I wasn’t afraid of press: Manmohan Singh


Former prime minister takes on government on RBI autonomy, revised GDP figures

Hitting out at critics who referred to him as “Maunmohan” or a “silent” Prime Minister, former Prime Minister Manmohan Singh on Tuesday said he had never been scared of facing the press, and had engaged with journalists often as Finance Minister in the 1990s and later as Prime Minister.

Speaking at an event in Delhi to launch a five-volume collection of his writing and speeches titled “Changing India”, Dr.
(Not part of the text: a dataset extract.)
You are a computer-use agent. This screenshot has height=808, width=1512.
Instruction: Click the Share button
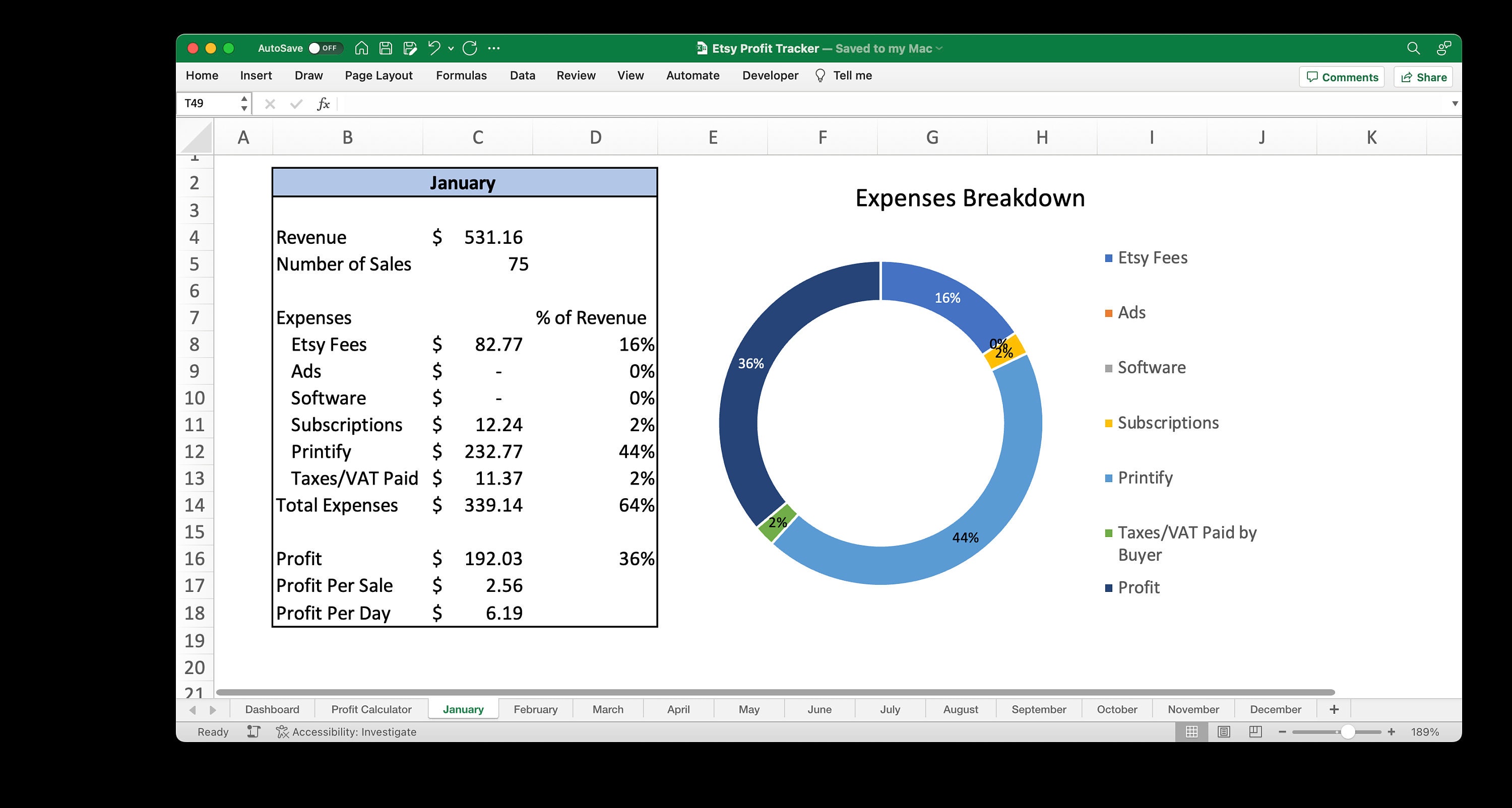coord(1423,77)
Singh recalled his experiences at managing the economy and criticised the Modi government’s handling of relations with the Reserve Bank as well as the revision of the previous GDP numbers.

‘Regular meetings’

“People say I was a silent Prime Minister, but I hope these volumes, particularly the two volumes that deal with my speeches as PM speak for themselves. I certainly was not a Prime Minister who was afraid of talking to the press. I used to meet the press regularly and on every foreign trip I undertook, I would have a press conference in the plane itself or immediately after landing,” he told an audience comprising economists, Congress party colleagues and his former team at the Prime Minister’s Office. The remarks appeared to be aimed at Prime Minister Narendra Modi for not having addressed a single press conference since taking office.

Dr. Singh also defended India’s record of economic growth during the past few decades spanning his role as Reserve Bank governor (1982-85), Planning Commission Chief (1985-87), Finance Minister (1991-96) and then Prime Minister (2004-2014), and said the reforms he had introduced in 1991 had “changed the course of the Indian economy.”
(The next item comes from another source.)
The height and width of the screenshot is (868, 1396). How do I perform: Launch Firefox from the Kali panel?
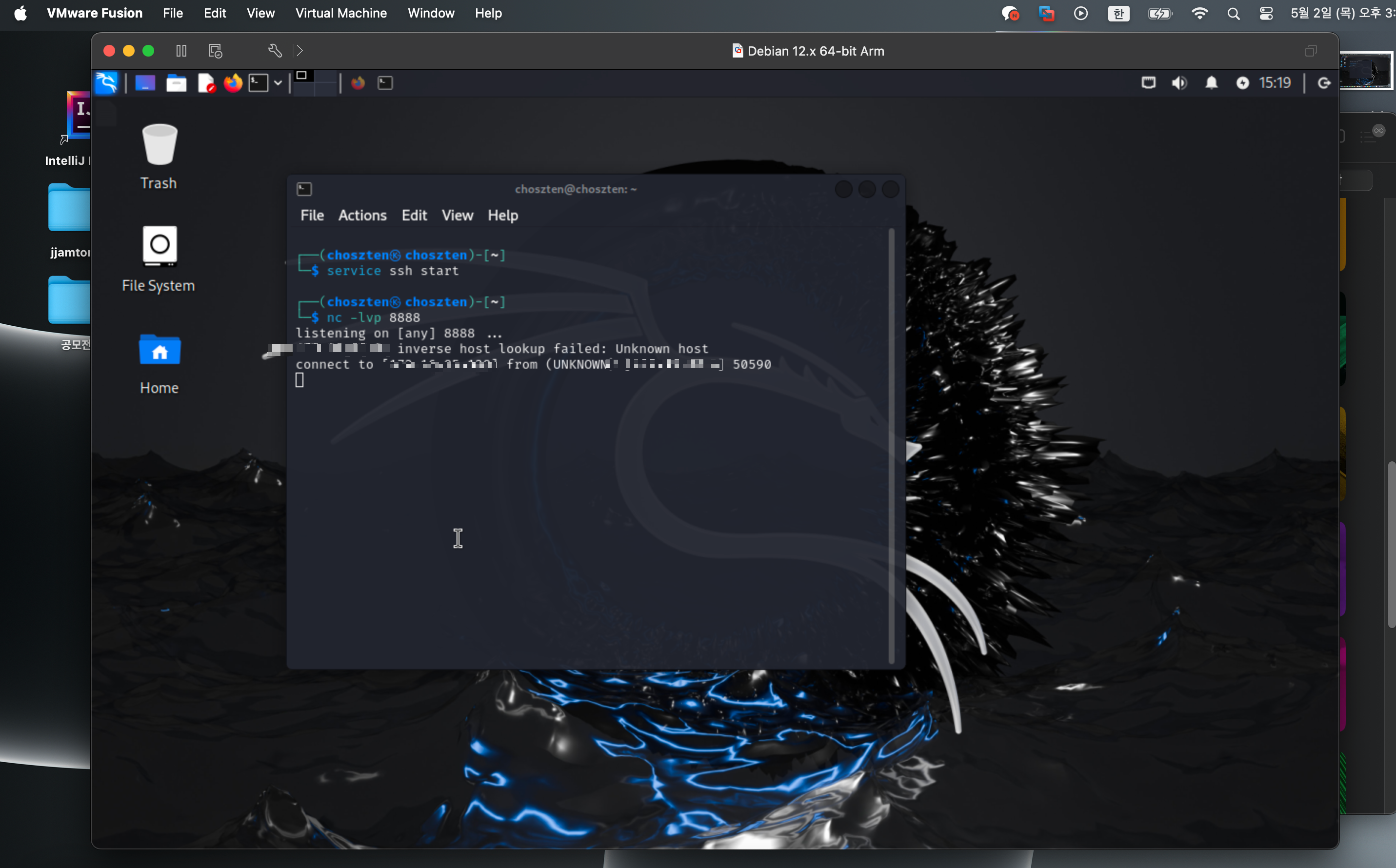(233, 83)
When asked about the government’s recent decision to revise GDP data during 2005-2012, reflecting a lower growth rate during the period, Dr. Singh criticised the role of the NITI Aayog in the process.
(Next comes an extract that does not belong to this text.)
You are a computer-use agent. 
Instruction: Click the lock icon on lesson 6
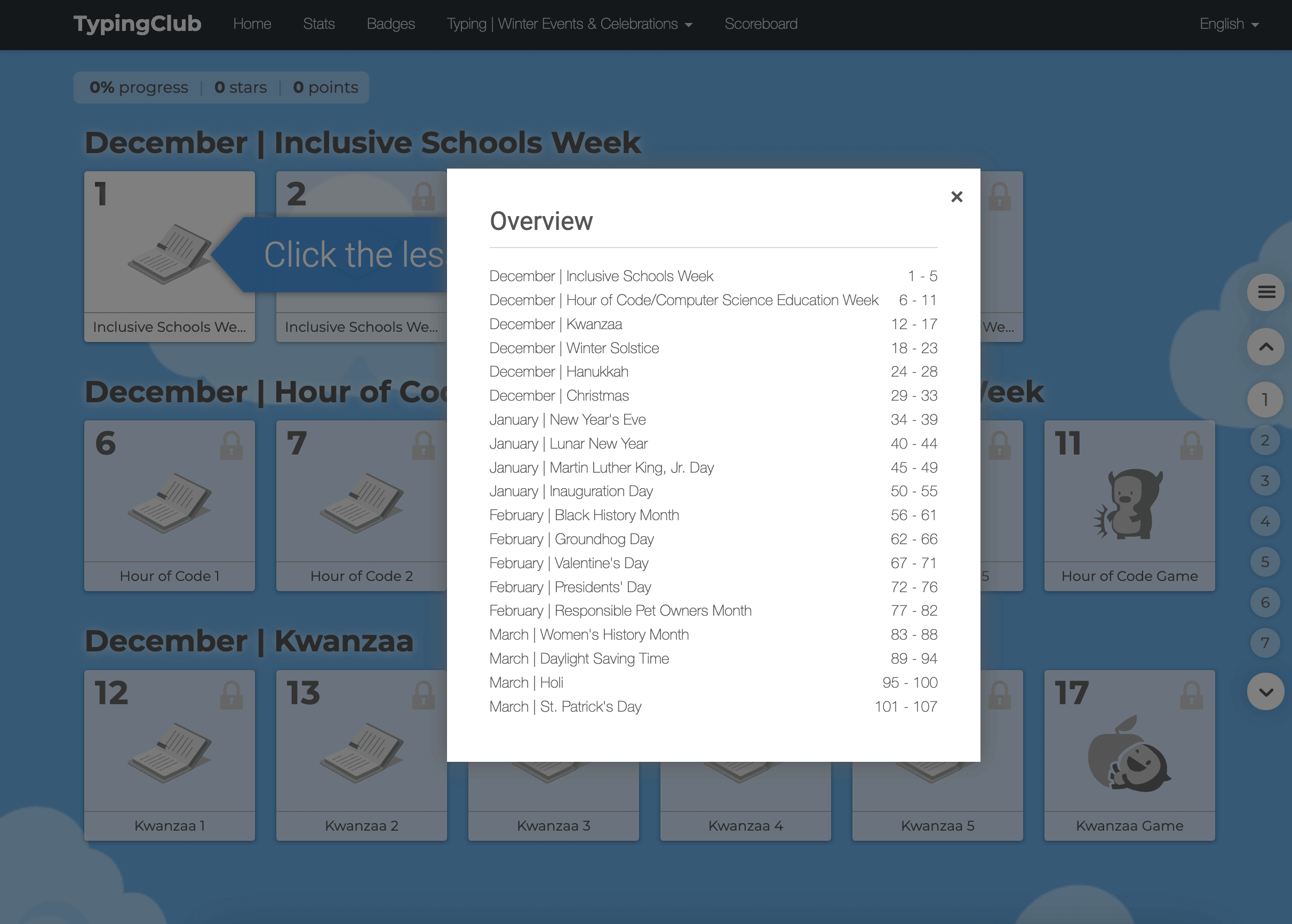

“I think it’s not proper that people with no expertise should be releasing the GDP numbers,” he said, adding that the announcement by the NITI Aayog Vice-Chairman Rajiv Kumar had “reduced the credibility of the exercise”.

In an interview to The Hindu last week, Mr. Kumar had said it was the Central Statistics Organisation that had asked Niti Aayog to vet the process.

‘Respect independence’

On the issue of the current tensions between the Reserve Bank and the government over the issues of autonomy, and reports that the government was considering dipping into the central bank’s capital reserves, Dr. Singh said the government must “respect the independence and autonomy of the Reserve Bank”.

“RBI and government are like a husband and wife team, and their differences must be harmonised,” he added.

During the hour-long discussion on his experiences in the 1990s conducted by former Chief Economic Advisor Kaushik Basu, Dr. Singh revealed for the first time that the devaluation of the rupee had been conducted under Prime Minister Narasimha Rao on the basis of a “hand-written note”.

He said Mr Rao had agreed to back him, although several members of the cabinet and even then President R. Venkataraman, were not in favour of devaluation.

He also divulged that when he had first been offered the post of Finance Minister by Mr. Rao’s principal secretary, he had not thought it was a “serious offer” and had to be told to go “dress up” for the swearing in at the last moment.

“In that sense, I wasn’t just an accidental Prime Minister, but an accidental Finance Minister too,” said Dr. Singh to laughter from the audience.